• _GOAL OF THE EXERCISE_
From the entries below, return only the lines starting at the one that contains "Open the Help link in the header" and ending at the one that contains "Open section 2.2 Formatting Worksheets", exactly as they stand.

• _TASK DATA_
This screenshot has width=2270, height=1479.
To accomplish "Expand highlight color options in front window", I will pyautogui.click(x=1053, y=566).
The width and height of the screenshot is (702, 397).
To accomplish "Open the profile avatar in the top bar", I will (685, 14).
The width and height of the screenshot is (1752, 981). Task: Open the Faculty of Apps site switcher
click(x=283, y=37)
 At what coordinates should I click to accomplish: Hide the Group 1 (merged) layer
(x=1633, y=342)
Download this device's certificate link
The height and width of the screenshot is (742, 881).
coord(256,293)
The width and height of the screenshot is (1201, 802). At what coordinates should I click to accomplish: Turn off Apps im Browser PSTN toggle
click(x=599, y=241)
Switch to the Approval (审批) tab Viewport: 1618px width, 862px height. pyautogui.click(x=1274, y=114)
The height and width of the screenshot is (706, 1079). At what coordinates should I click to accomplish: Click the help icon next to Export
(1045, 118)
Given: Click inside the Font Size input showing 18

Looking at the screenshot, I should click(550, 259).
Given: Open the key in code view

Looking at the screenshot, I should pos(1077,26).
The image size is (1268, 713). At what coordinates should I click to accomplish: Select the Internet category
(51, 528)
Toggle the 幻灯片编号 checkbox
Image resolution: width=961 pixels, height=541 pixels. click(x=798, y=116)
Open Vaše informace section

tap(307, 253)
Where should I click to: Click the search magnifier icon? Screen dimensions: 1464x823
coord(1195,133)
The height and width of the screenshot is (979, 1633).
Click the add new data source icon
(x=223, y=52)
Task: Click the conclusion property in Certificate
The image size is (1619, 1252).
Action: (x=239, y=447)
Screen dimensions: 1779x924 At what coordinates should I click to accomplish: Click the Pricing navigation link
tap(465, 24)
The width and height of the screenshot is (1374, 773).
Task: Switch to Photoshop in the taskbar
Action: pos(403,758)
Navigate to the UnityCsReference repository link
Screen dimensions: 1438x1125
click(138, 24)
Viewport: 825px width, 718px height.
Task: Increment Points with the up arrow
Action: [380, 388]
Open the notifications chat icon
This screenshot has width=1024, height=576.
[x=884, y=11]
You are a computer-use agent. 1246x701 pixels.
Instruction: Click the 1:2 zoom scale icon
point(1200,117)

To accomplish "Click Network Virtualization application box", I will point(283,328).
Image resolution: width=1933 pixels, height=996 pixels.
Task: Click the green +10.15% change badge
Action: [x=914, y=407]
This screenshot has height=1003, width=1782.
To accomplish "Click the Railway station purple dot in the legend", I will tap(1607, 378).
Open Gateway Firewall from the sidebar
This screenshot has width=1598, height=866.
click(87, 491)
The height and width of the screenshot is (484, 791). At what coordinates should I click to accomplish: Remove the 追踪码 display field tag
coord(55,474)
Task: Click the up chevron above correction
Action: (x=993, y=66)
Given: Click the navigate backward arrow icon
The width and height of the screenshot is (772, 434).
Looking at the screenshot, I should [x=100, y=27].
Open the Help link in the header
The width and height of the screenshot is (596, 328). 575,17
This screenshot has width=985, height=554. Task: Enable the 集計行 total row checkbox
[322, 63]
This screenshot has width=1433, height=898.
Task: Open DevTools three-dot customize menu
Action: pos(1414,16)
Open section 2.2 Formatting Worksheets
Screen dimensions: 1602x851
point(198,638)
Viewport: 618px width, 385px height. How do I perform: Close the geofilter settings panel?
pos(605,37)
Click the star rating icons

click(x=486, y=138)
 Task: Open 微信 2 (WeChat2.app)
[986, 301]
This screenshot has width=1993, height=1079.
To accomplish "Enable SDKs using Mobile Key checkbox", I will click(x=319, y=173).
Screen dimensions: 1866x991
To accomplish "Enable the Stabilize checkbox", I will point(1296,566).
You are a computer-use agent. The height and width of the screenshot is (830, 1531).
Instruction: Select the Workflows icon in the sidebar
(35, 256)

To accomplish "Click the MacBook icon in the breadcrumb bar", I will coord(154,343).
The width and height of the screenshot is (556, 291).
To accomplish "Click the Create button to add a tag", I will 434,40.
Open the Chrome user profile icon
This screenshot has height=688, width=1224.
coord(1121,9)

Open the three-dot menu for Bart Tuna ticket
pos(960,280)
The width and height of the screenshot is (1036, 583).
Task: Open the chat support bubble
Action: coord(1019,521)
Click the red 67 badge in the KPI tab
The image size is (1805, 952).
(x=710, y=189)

• _COMPLETED TASK_
Open the Help link in the header
The width and height of the screenshot is (596, 328). 575,17
This screenshot has width=985, height=554. Task: Enable the 集計行 total row checkbox
[322, 63]
This screenshot has width=1433, height=898.
Task: Open DevTools three-dot customize menu
Action: pos(1414,16)
Open section 2.2 Formatting Worksheets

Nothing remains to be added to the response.